The XTT assay was performed according to the manual (PromoCell XTT Kit III), in a flat-bottomed 96 well-plate (Corning). A working solution of 10 ml of XTT reagent was mixed with 50 μl of activation reagent immediately upon thawing, and then 50 μl was added to each well containing a tissue construct and 100 μl of freshly changed nutrient media. After a 2 hr incubation period in standard tissue culture conditions (37°C, 5% CO₂, 100% humidity), the well-plate was removed and media transferred to a new well-plate, minus the opaque constructs, for optical readout. Absorbance was read on a standard colorimetric microplate reader with filters at 490 and 650 nm. The absorbances were subtracted, A_{490 nm} – A_{650 nm}, and also corrected for a blank media well (never exposed to cells) to yield a final absorbance.

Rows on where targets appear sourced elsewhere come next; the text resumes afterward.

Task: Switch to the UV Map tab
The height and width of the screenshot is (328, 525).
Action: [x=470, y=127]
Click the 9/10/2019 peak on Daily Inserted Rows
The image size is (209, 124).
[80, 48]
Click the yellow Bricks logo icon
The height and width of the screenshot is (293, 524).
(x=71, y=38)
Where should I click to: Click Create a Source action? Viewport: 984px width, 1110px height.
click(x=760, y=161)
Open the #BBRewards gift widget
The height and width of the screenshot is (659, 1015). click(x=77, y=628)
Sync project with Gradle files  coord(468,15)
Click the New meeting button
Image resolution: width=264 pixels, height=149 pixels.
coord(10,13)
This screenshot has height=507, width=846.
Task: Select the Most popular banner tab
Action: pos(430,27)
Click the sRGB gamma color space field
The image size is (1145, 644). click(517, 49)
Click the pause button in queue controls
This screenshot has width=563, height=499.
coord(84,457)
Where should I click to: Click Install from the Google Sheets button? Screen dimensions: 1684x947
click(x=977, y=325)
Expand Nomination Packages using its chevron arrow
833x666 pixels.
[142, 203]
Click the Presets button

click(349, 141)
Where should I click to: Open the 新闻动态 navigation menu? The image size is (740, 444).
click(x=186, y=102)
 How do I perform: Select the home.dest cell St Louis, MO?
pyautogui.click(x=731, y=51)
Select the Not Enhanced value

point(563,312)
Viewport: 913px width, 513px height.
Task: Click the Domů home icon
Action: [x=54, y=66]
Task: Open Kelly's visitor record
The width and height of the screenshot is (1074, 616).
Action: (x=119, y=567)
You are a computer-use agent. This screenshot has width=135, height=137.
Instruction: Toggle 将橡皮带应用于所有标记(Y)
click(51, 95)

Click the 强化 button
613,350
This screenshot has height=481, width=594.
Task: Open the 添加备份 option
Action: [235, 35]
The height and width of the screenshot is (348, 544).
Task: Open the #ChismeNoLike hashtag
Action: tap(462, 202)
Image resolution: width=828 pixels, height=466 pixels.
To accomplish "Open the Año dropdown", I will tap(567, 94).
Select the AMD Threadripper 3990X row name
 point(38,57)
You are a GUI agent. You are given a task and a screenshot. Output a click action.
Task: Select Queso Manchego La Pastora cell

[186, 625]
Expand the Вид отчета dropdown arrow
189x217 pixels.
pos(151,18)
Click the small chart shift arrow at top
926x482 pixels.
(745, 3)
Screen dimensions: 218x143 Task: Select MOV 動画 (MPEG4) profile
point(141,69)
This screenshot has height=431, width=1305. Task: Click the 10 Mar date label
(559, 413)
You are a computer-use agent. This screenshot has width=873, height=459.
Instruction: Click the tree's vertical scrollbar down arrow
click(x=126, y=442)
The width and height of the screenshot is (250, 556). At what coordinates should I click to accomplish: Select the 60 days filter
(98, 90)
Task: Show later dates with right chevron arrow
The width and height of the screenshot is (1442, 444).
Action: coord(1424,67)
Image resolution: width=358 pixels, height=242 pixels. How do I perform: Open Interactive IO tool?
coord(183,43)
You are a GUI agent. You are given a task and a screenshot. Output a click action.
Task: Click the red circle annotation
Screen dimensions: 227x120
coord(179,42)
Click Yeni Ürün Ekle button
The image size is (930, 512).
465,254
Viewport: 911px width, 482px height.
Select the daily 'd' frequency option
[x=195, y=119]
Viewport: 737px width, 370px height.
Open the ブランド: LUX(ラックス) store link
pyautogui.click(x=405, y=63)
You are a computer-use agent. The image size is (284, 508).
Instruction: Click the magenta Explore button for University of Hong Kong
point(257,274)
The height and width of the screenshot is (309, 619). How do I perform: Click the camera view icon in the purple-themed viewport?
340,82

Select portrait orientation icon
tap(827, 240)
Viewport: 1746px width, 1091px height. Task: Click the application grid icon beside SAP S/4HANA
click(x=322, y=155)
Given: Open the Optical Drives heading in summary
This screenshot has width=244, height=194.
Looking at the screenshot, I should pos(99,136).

Absorbance values were normalized to the group average of unaspirated controls containing MDA-MB-231 and MCF-7 cells.

2.7 ∣. Image analysis

Confocal fluorescence images were background-subtracted by thresholding at a consistent level across all images, before additional image processing. The F-actin area fraction was obtained by dividing the number of pixels containing phalloidin stain to the total area of the gel in a single confocal image plane, measured from overlapping confocal reflectance images using the trace tool in ImageJ. Digital image correlation was performed using a previously published method (Eberl, 2020; Jones, Silberstein, White, & Sottos, 2014).

Confocal image overlays were constructed by taking the maximum signal projection of the red channel (cell phalloidin stain) overlaid on a single confocal reflectance frame to clearly resolve the collagen network, or a sum of reflectance frames to capture the morphology of the aspirated gel. Orientation vector fields were overlaid on these frames using OrientationJ (Fonck et al., 2009; Rezakhaniha et al., 2012). Local collagen network anisotropy was assessed as the standard deviation (SD) of the orientation map produced in OrientationJ, for a local window of 20 pixels (5.3 μm in confocal images acquired with a ×63 objective). Coalignment of collagen and cells was assessed from images acquired with a ×10 objective by manually tracing 38 individual cells per group in the ImageJ, extracting the long axis orientation, and calculating the cosine of the difference angle between the two, cos(Δθ). This quantity is 1 for perfect coalignment, and 0 for perpendicular collagen alignment and cell long axis.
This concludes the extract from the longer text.